If the long-held grudge between Michael Jordan and Isiah Thomas had any hope of softening in the decades since their Chicago Bulls and Detroit Pistons met in four straight NBA playoff series from 1988-91, “The Last Dance” documentary has all but solidified them taking their beef to the grave.
In an extensive interview with CBS Sports writer Bill Reiter, Thomas said he was “definitely surprised” to hear Jordan call him “an a--hole” in the documentary for not shaking hands after the Bulls swept the Pistons in the 1991 Eastern Conference finals. The way the much-maligned Hall of Fame point guard tells it, Jordan had never directly been so blunt, instead exchanging pleasantries with Thomas and his son each time they have crossed paths in the years since their on-court rivalry.
“I don’t have anything against him,” Thomas told Reiter after Sunday night’s airing of parts three and four of the 10-part ESPN documentary, “and I definitely admire him as a basketball player.”
As a basketball player.
Then, Thomas proceeded to diminish Jordan’s accomplishments for the rest of Reiter’s piece.
“When you put Jordan and his basketball team in the ’80s, they weren’t a very successful team,” he says. “They just weren’t. When you talk about Jordan and his team dominating, they dominated the ’90s. But when you put him with those Lakers teams and those Pistons teams and those Celtics teams, they all beat him. They just did.
“What separated Jordan from all of us was he was the first one to three-peat. But he didn’t three-peat against Magic, Larry and Dr. J.”
Let’s parse this a bit.
Absent of any context, sure, Jordan’s Bulls were not as dominant in the 1980s as they were in the 1990s. It would have been quite a feat, considering Jordan was still a high school senior in 1981.
Jordan is 13 years younger than Julius Erving, six years younger than Larry Bird and three years younger than Magic Johnson. To draw parallels between them is a little disingenuous. Erving won his lone title before Jordan was drafted in 1984. Jordan was in year three of his career when Bird won the last of his rings and a fifth-year player when Johnson won the last of his championships.
Thomas won the first of his two titles at age 27 in 1989. Detroit’s playoff rotation featured two other future Hall of Famers and two more multiple-time All-Stars. At that point, Jordan was the lone All-Star on Chicago’s roster. Scottie Pippen did not make his first All-Star appearance until 1990, when the Pistons eliminated the Bulls in a seven-game conference finals set, and Horace Grant would not play in his lone All-Star Game for another four years. They played two years together in the 1980s.
Jordan won the first of his six titles at age 27 in 1991, sweeping a 29-year-old Thomas’ Pistons and winning a five-game Finals series against a 31-year-old Johnson’s Lakers in the process. That Jordan’s best Bulls teams never faced the best of Erving’s 76ers, Bird’s Celtics and Johnson’s Lakers is a matter of timing, not definitive evidence that one player was any greater than the other.

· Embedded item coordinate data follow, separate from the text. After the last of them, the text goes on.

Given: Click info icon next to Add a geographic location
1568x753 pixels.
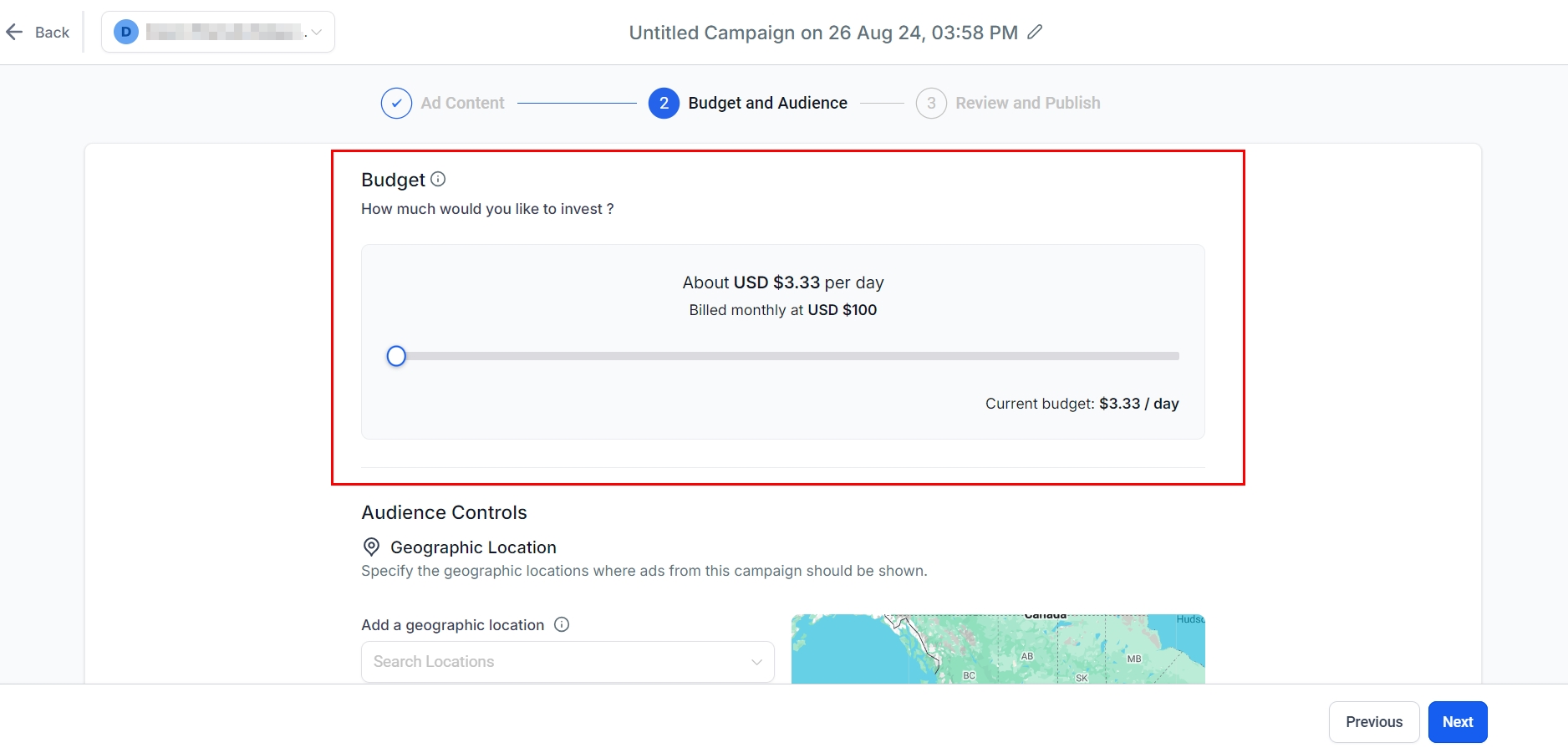Looking at the screenshot, I should [562, 624].
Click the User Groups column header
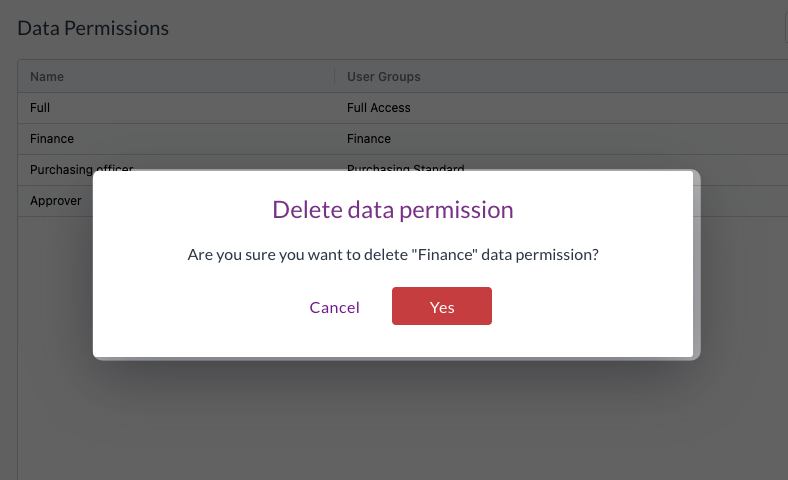 click(x=383, y=76)
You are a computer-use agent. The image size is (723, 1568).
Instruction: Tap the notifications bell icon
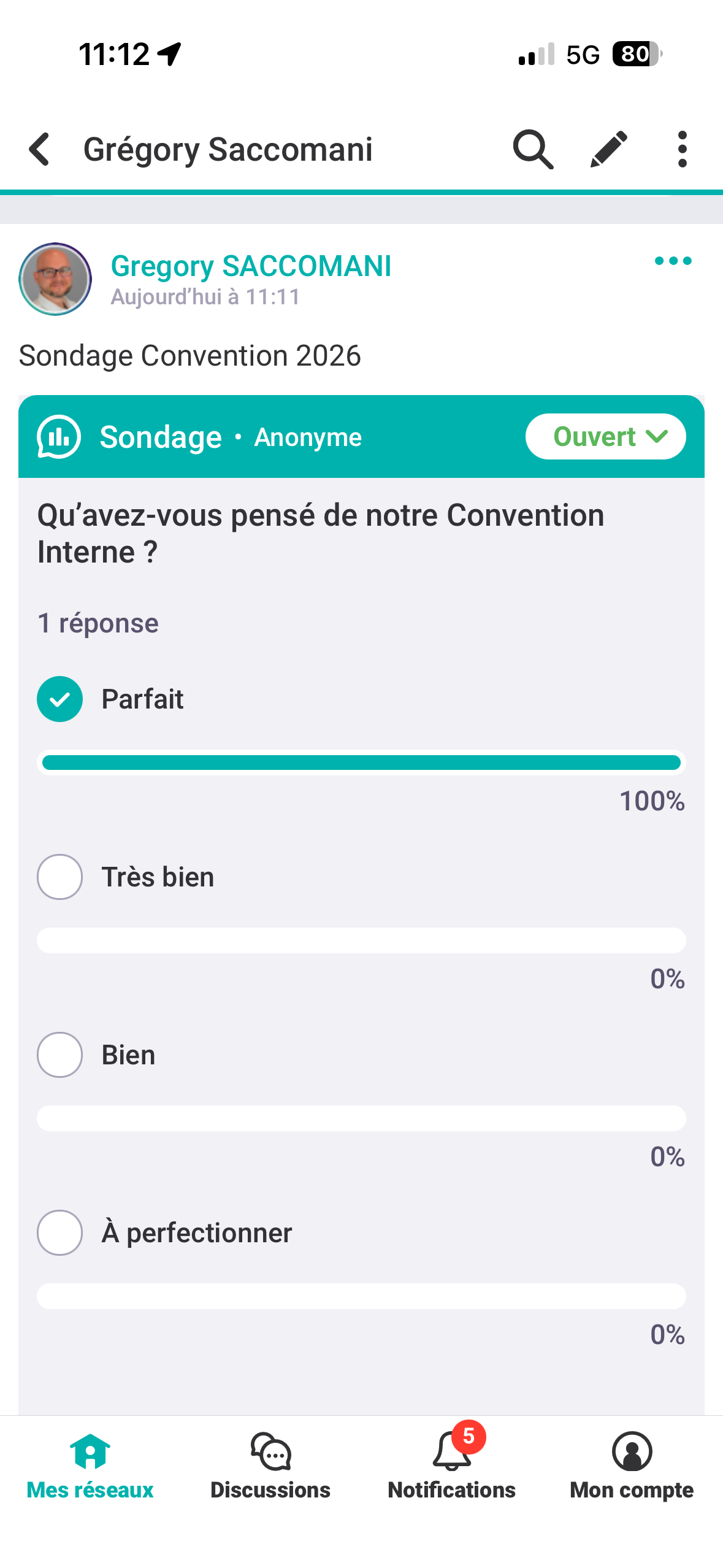[453, 1452]
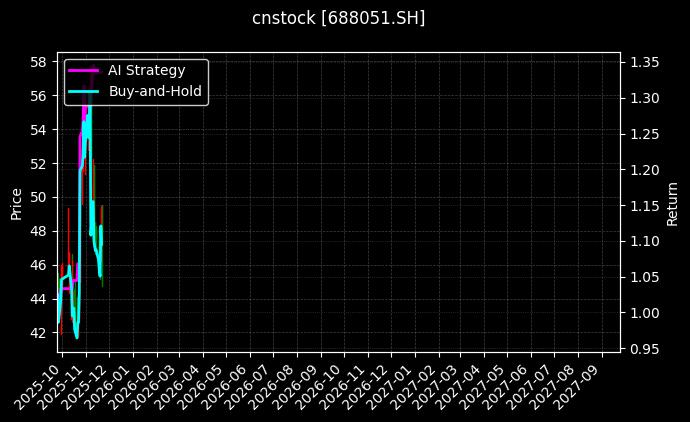Click the 1.35 return tick label
The width and height of the screenshot is (690, 422).
pyautogui.click(x=645, y=62)
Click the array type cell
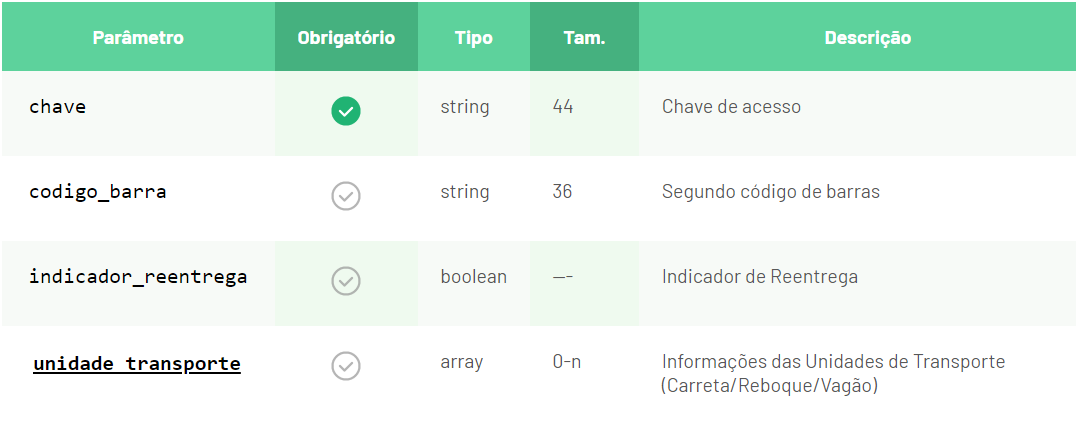Viewport: 1076px width, 437px height. click(461, 362)
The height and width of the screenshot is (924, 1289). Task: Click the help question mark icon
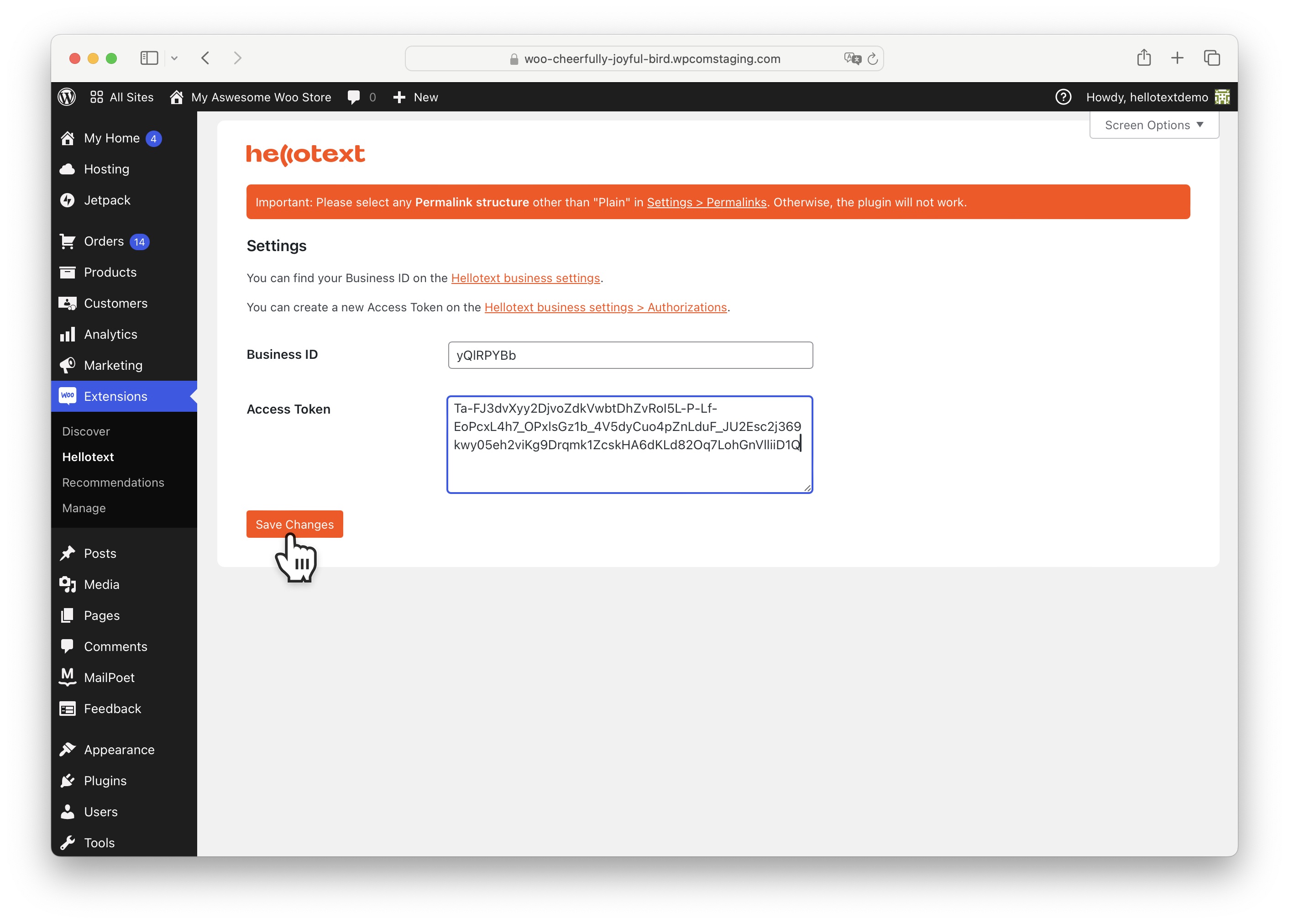click(x=1063, y=97)
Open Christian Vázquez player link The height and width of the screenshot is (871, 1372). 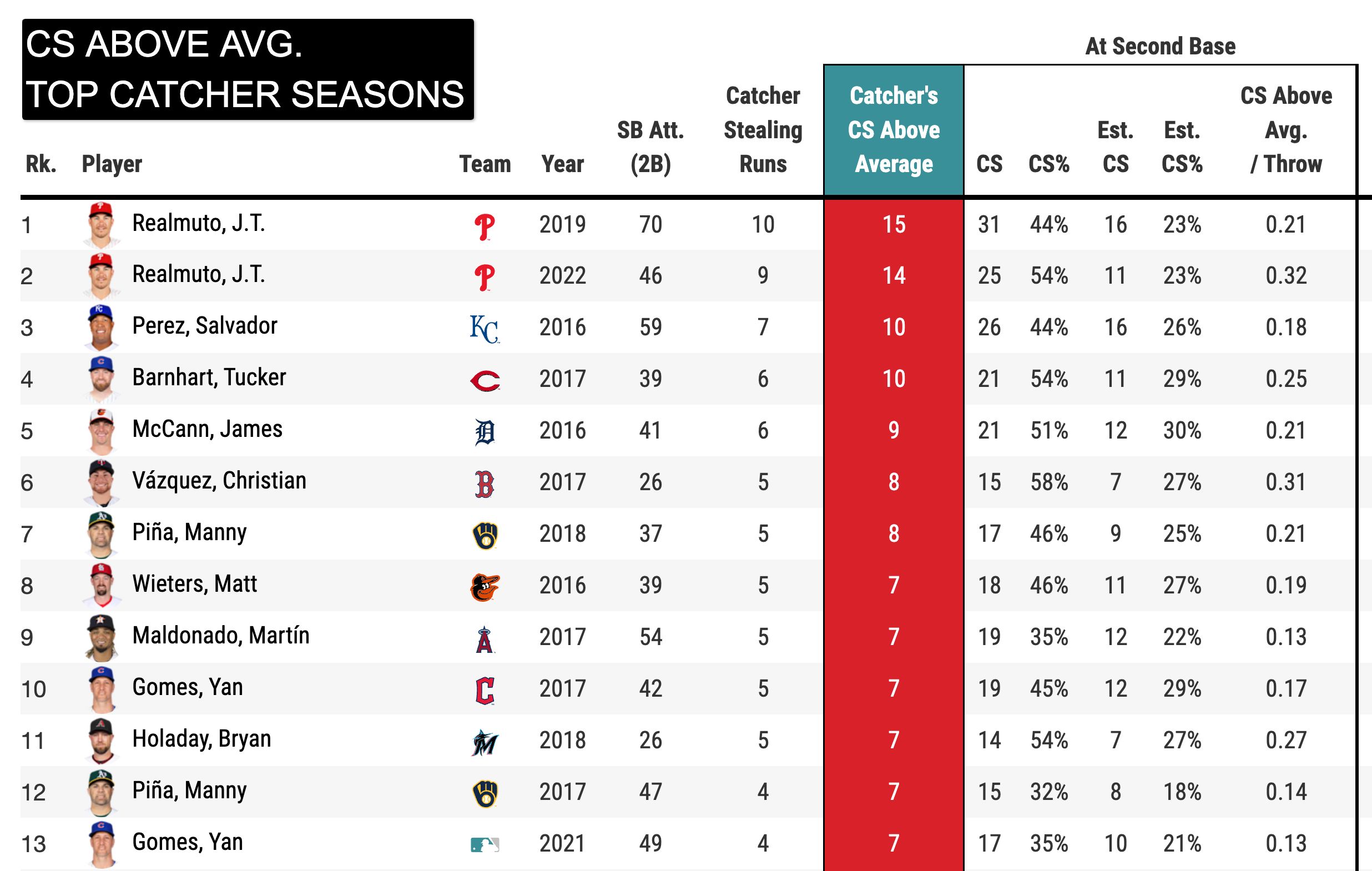219,481
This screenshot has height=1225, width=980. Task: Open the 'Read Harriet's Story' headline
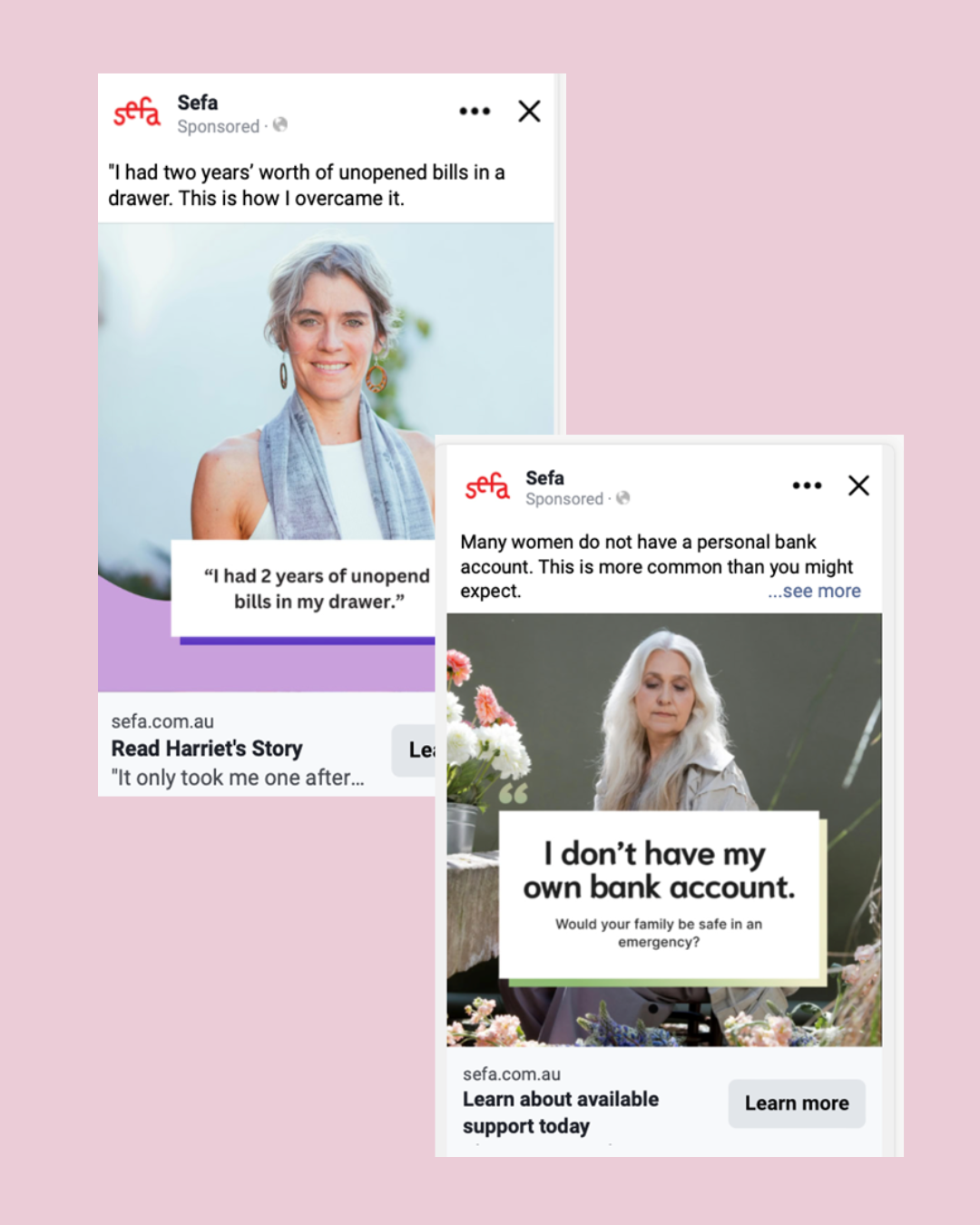[x=207, y=749]

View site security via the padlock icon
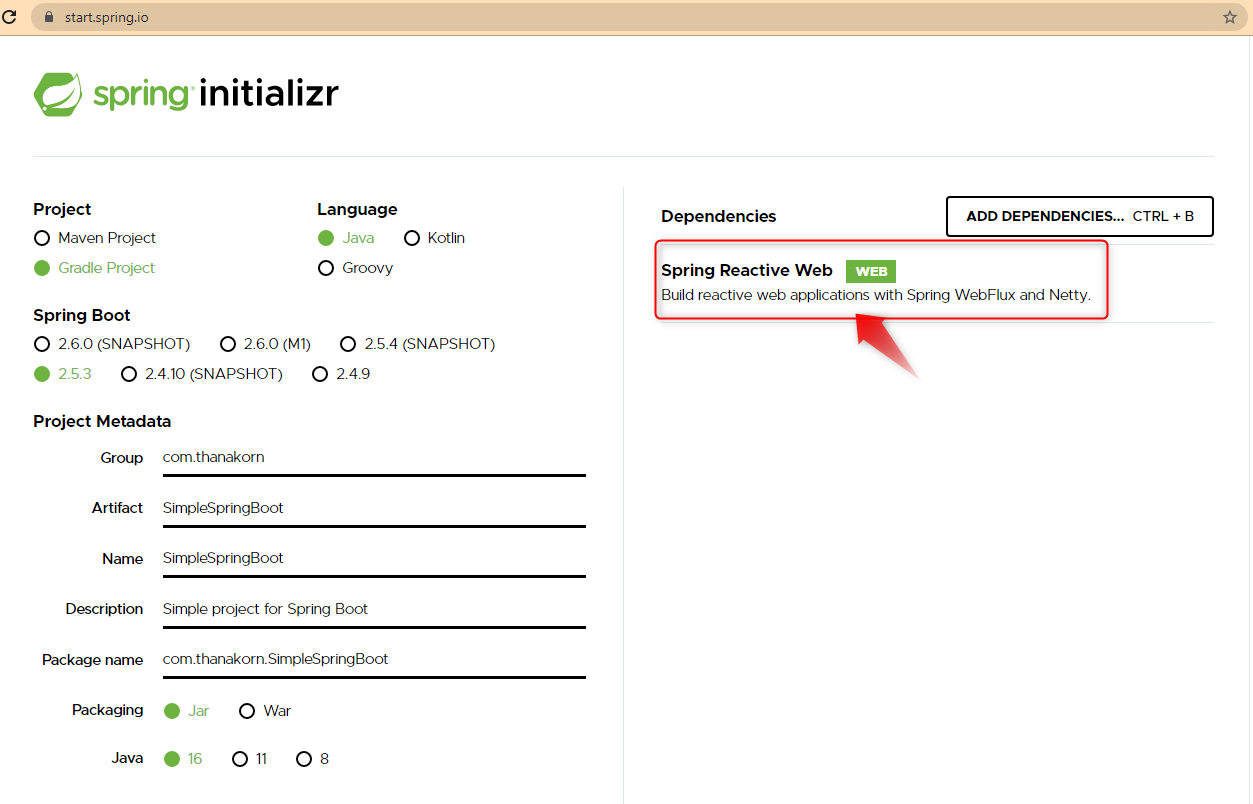(49, 16)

And yet, Thomas offered this list to Reiter of the best five players he competed against, in order:
For the record, Bird called Jordan “the finest athlete he’d ever witnessed or opposed” as early as 1985, and Johnson declared Jordan “the best ever” by 1993 — in the same interview Thomas said, “It would have been interesting to see how our team would have fared against this Bulls team. When you’re talking about this Bulls team, you’re really only talking about Michael Jordan. You can’t really say that our team would’ve beat them or the Lakers would’ve beat them, because nobody has really found out a way to stop this guy.”
Oh, and here is what Thomas told Sports Illustrated following Jordan’s retirement from the Bulls in 1999:
“From all the players I have seen and played against, he’s definitely the best player ever. A lot of people like to argue this guy was better or this guy was better. But every player you think of there was some weaknesses and deficiencies in their game. He has the complete package in all facets of his offensive game, and when you break him down defensively, he’s also the best defensive player in the game. ... He should be remembered as the greatest of all time.”
It seems his opinion has changed with time, just as he has adjusted his reasoning for not shaking Jordan’s hand after the 1991 Eastern Conference finals. Being called “an a--hole” can make you rethink quite a bit.